**EXERCISE PASSAGE**
The Polishing Cloth is a small piece of off-white microfiber cloth sold by Apple Inc. since October 2021 as a screen-cleaning aid for its devices with displays. It is intended as a replacement for the cloth included with the Pro Display XDR, and can be used to clean products that have a "nano-texture glass" matte-like display option, such as the Apple Studio Display, iMacs, iPads, and MacBooks.

The cloth gained media attention due to its high $19 retail price. The New York Times described its pricing as "bold even by Apple’s standards, a company whose legions of loyal customers are conditioned to stomach steep prices." Nonetheless, it was Apple's most back-ordered product in October 2021, with delivery times of several months. The cloth and its popularity were soon the subject of numerous jokes in the media and on social media. Gizmodo criticized media outlets for excessive reporting on the cloth, saying it was essentially free advertising.

The tech website iFixit disassembled the cloth as part of a tongue-in-cheek product teardown, describing it as being composed of two layers and having "a distinct synthetic leather feel (...) with a hint of fuzziness, similar to Alcantara." The cloth also has the Apple logo embossed in the bottom-right corner.

In August 2026, Apple released an updated version of the Polishing Cloth that cost $9, replacing the older $19 version.

**TO DO**
A) Condense the paragraph of the passage on Apple's Polishing Cloth that begins "The cloth gained media attention" into a short bulleted list that keeps its main facts.
B) Duplicate the stretch of the passage on Apple's Polishing Cloth from "The tech website" through "older $19 version.".
The listing plays no part in this work.

**INFORMATION GIVEN**
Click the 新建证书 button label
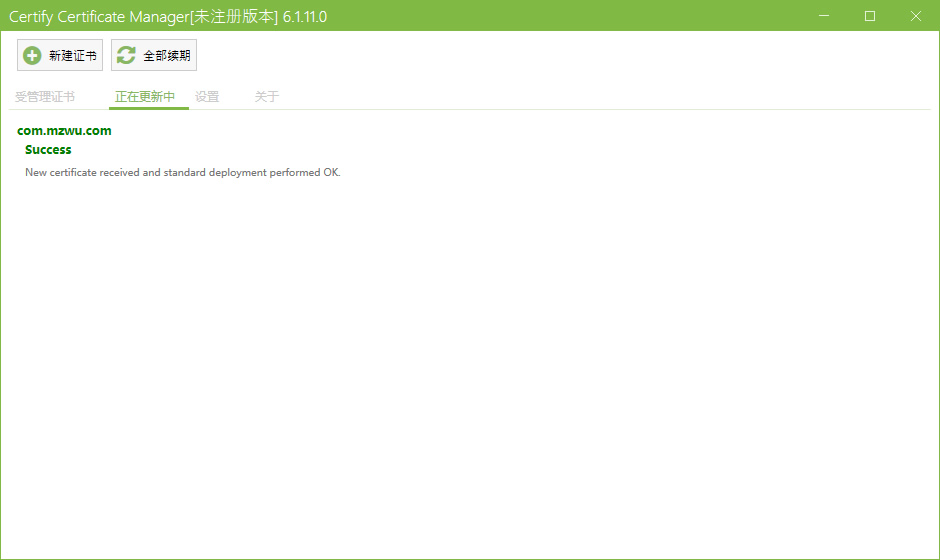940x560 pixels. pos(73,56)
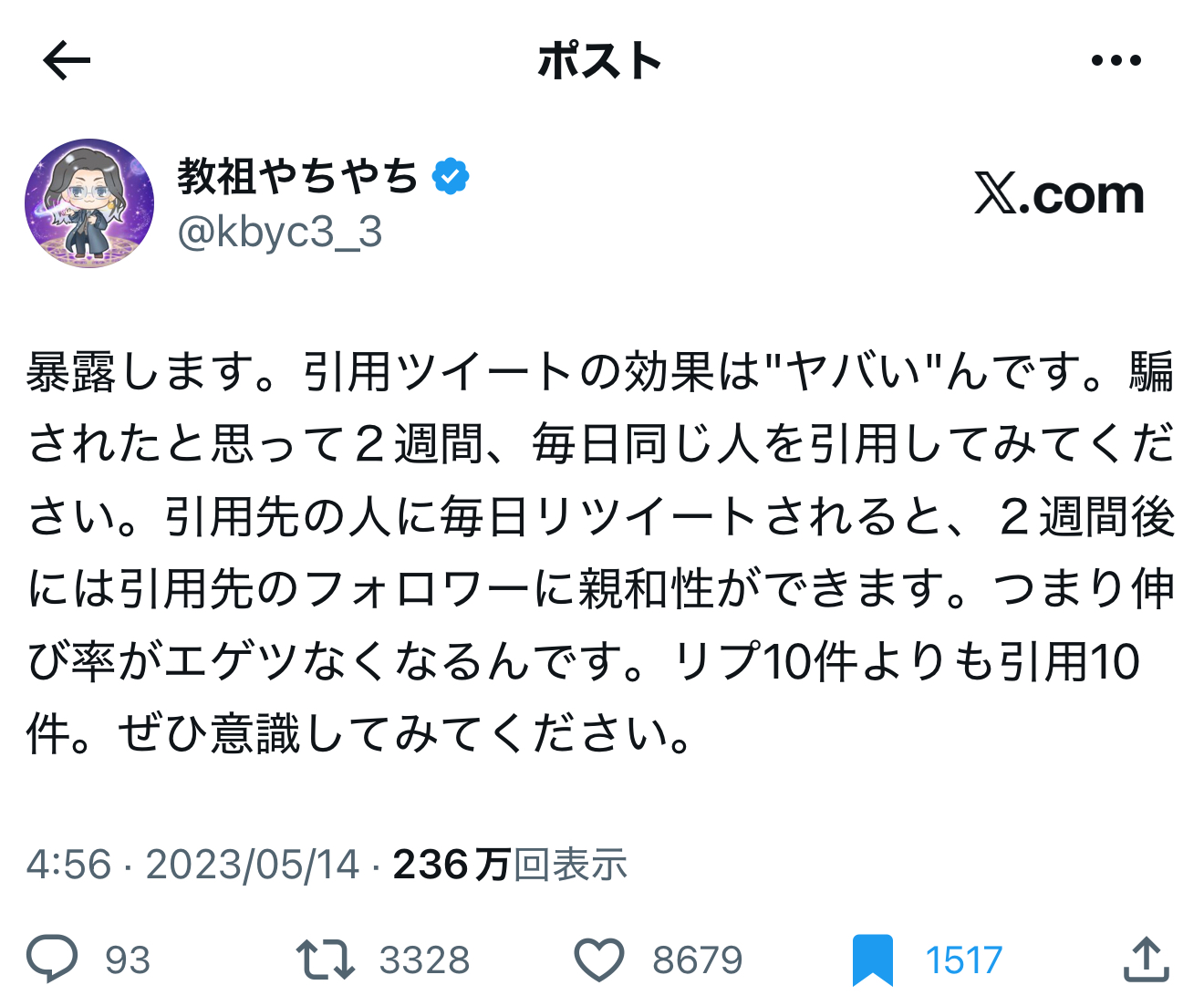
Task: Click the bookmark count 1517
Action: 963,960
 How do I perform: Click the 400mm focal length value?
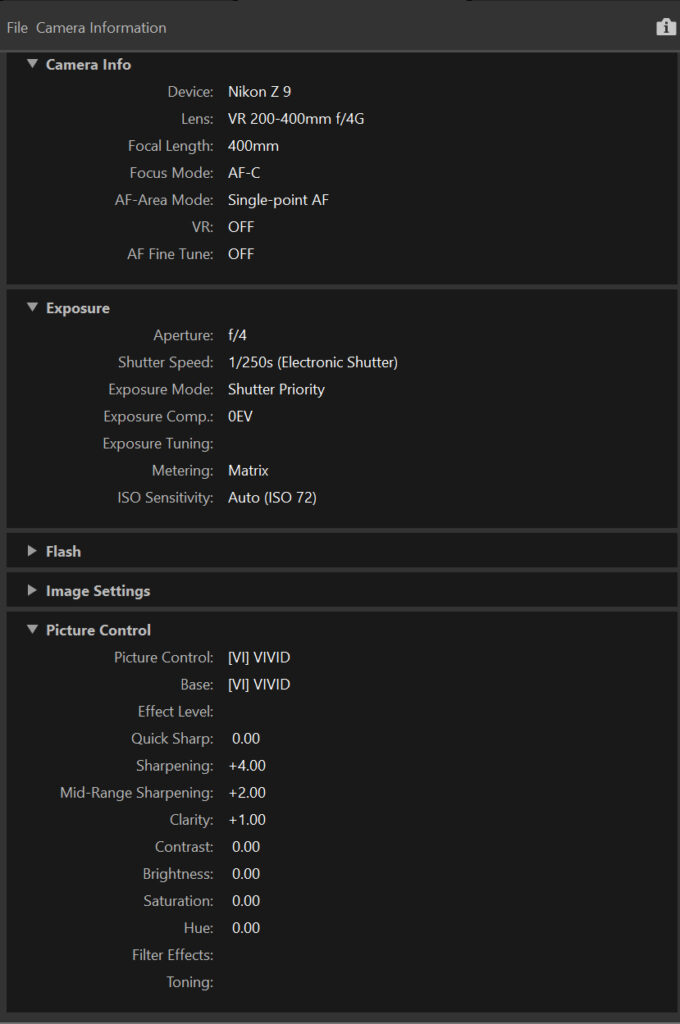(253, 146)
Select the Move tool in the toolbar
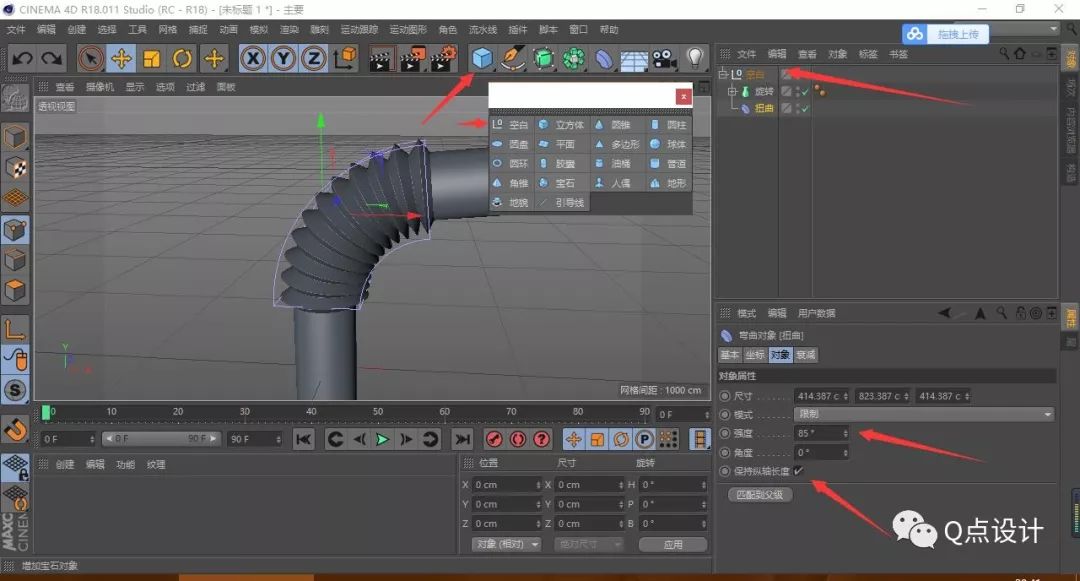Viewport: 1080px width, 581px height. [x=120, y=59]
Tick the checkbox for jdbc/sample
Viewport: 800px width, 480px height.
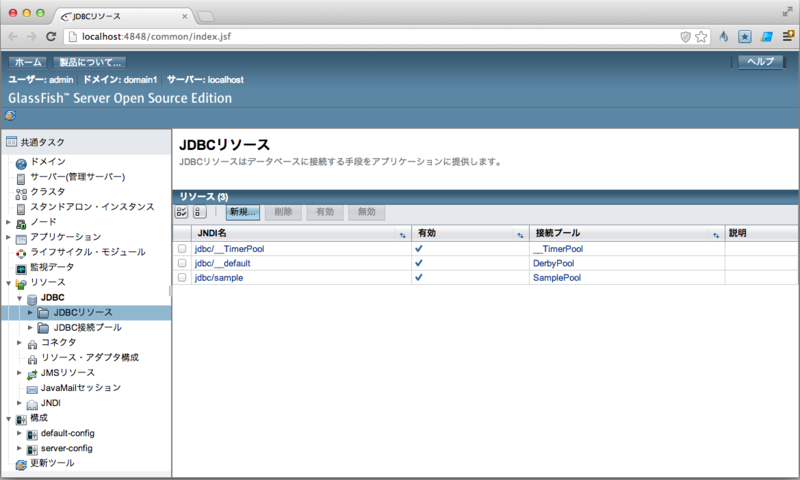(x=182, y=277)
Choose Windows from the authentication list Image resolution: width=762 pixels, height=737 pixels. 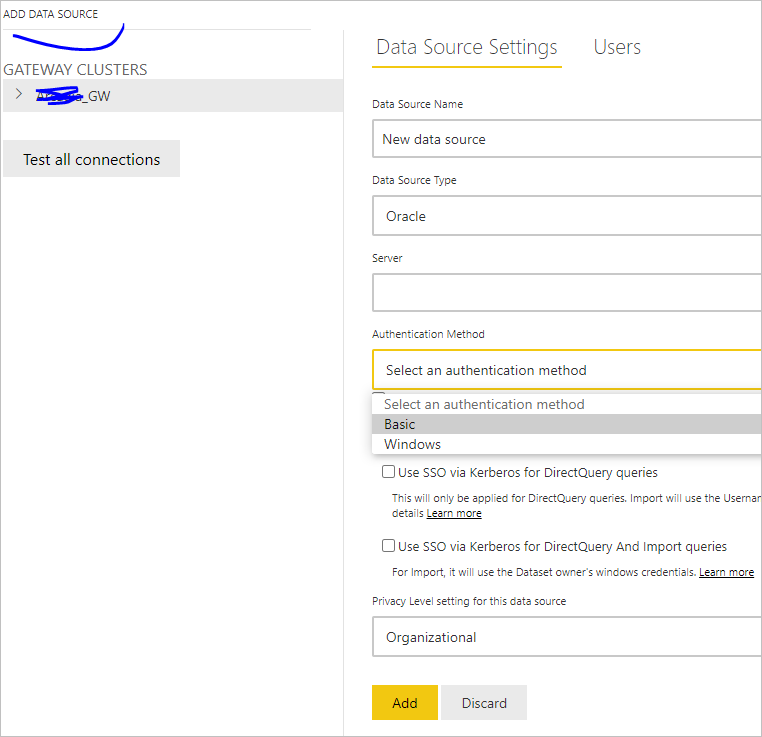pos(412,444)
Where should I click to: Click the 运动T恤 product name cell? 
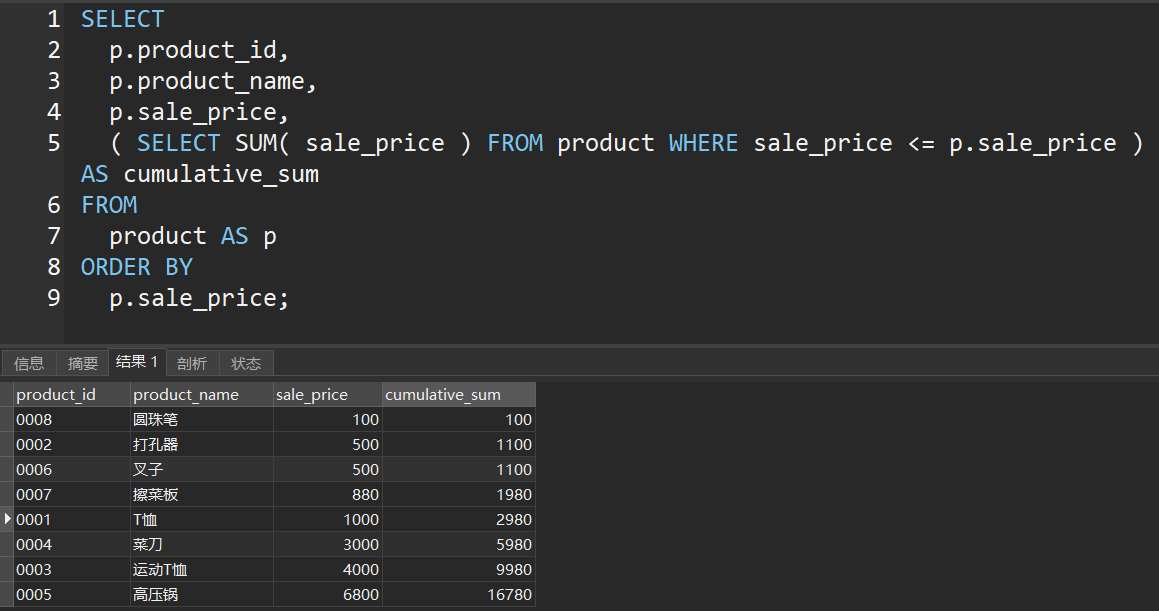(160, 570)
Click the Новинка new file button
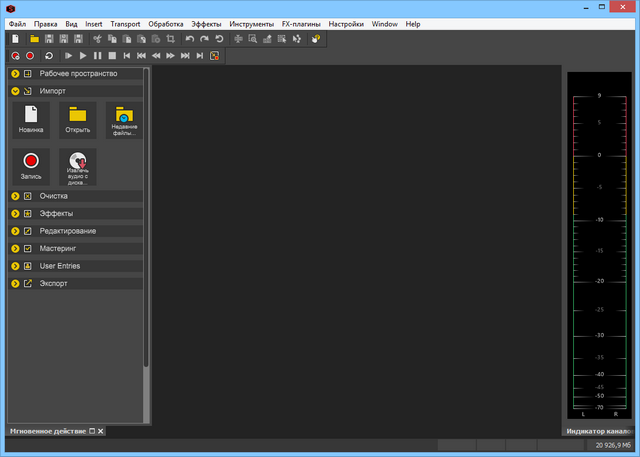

**ANSWERS FOR EACH ITEM**
A)
- The cloth's $19 retail price drew media attention.
- The New York Times called the pricing bold even by Apple's standards.
- It was still Apple's most back-ordered product in October 2021, with delivery times of several months.
- The cloth and its popularity soon became the subject of many jokes in the media and on social media.
- Gizmodo criticized media outlets for excessive reporting on the cloth and said this was essentially free advertising.

B)
The tech website iFixit disassembled the cloth as part of a tongue-in-cheek product teardown, describing it as being composed of two layers and having "a distinct synthetic leather feel (...) with a hint of fuzziness, similar to Alcantara." The cloth also has the Apple logo embossed in the bottom-right corner.

In August 2026, Apple released an updated version of the Polishing Cloth that cost $9, replacing the older $19 version.